Stored data entries:
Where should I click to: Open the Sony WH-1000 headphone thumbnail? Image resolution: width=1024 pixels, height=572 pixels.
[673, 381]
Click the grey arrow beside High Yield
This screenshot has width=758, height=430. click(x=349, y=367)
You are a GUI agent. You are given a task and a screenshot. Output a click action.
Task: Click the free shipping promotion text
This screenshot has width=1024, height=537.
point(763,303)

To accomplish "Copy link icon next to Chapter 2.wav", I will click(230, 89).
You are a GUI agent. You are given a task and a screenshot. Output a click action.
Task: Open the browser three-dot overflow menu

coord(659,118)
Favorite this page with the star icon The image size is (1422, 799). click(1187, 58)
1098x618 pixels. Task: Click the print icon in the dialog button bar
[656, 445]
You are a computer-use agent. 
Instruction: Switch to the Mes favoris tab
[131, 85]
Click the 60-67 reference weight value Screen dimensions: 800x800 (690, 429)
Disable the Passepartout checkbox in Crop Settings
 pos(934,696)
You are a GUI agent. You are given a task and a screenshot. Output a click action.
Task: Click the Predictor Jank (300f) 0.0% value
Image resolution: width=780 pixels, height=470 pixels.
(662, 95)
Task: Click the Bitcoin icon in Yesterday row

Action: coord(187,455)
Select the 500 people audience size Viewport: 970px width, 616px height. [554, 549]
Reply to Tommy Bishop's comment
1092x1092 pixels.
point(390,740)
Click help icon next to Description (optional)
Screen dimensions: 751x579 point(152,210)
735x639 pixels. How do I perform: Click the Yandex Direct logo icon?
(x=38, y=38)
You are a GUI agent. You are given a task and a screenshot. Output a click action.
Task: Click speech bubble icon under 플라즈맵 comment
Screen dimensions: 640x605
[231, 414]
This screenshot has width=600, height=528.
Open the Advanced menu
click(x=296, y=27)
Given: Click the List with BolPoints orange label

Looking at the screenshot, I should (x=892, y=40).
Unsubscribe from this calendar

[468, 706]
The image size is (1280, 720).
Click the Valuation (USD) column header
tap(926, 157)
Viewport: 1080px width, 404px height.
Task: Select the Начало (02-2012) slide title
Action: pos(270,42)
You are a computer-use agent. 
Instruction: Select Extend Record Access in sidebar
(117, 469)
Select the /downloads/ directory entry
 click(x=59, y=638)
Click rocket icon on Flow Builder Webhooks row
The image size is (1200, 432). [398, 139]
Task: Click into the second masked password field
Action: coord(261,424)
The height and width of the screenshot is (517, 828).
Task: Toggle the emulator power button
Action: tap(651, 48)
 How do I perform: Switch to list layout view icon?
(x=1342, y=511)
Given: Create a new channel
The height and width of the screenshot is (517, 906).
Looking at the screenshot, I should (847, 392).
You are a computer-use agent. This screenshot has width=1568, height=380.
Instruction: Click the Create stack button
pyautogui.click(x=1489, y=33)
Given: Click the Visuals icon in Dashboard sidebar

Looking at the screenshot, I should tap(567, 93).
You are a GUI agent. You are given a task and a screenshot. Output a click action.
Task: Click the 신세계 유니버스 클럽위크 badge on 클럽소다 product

TASK BRIEF: Reply by returning the full set of records above exactly.

EXERCISE RESULT:
Where should I click to: Open the Sony WH-1000 headphone thumbnail? Image resolution: width=1024 pixels, height=572 pixels.
[673, 381]
Click the grey arrow beside High Yield
This screenshot has width=758, height=430. click(x=349, y=367)
You are a GUI agent. You are given a task and a screenshot. Output a click action.
Task: Click the free shipping promotion text
This screenshot has width=1024, height=537.
point(763,303)

To accomplish "Copy link icon next to Chapter 2.wav", I will click(230, 89).
You are a GUI agent. You are given a task and a screenshot. Output a click action.
Task: Open the browser three-dot overflow menu

coord(659,118)
Favorite this page with the star icon The image size is (1422, 799). click(1187, 58)
1098x618 pixels. Task: Click the print icon in the dialog button bar
[656, 445]
You are a computer-use agent. 
Instruction: Switch to the Mes favoris tab
[131, 85]
Click the 60-67 reference weight value Screen dimensions: 800x800 (690, 429)
Disable the Passepartout checkbox in Crop Settings
 pos(934,696)
You are a GUI agent. You are given a task and a screenshot. Output a click action.
Task: Click the Predictor Jank (300f) 0.0% value
Image resolution: width=780 pixels, height=470 pixels.
(662, 95)
Task: Click the Bitcoin icon in Yesterday row

Action: coord(187,455)
Select the 500 people audience size Viewport: 970px width, 616px height. [554, 549]
Reply to Tommy Bishop's comment
1092x1092 pixels.
point(390,740)
Click help icon next to Description (optional)
Screen dimensions: 751x579 point(152,210)
735x639 pixels. How do I perform: Click the Yandex Direct logo icon?
(x=38, y=38)
You are a GUI agent. You are given a task and a screenshot. Output a click action.
Task: Click speech bubble icon under 플라즈맵 comment
Screen dimensions: 640x605
[231, 414]
This screenshot has width=600, height=528.
Open the Advanced menu
click(x=296, y=27)
Given: Click the List with BolPoints orange label

Looking at the screenshot, I should (x=892, y=40).
Unsubscribe from this calendar

[468, 706]
The image size is (1280, 720).
Click the Valuation (USD) column header
tap(926, 157)
Viewport: 1080px width, 404px height.
Task: Select the Начало (02-2012) slide title
Action: pos(270,42)
You are a computer-use agent. 
Instruction: Select Extend Record Access in sidebar
(117, 469)
Select the /downloads/ directory entry
 click(x=59, y=638)
Click rocket icon on Flow Builder Webhooks row
The image size is (1200, 432). [398, 139]
Task: Click into the second masked password field
Action: coord(261,424)
The height and width of the screenshot is (517, 828).
Task: Toggle the emulator power button
Action: tap(651, 48)
 How do I perform: Switch to list layout view icon?
(x=1342, y=511)
Given: Create a new channel
The height and width of the screenshot is (517, 906).
Looking at the screenshot, I should (847, 392).
You are a computer-use agent. This screenshot has width=1568, height=380.
Instruction: Click the Create stack button
pyautogui.click(x=1489, y=33)
Given: Click the Visuals icon in Dashboard sidebar

Looking at the screenshot, I should tap(567, 93).
You are a GUI agent. You are given a task and a screenshot. Output a click action.
Task: Click the 신세계 유니버스 클럽위크 badge on 클럽소다 product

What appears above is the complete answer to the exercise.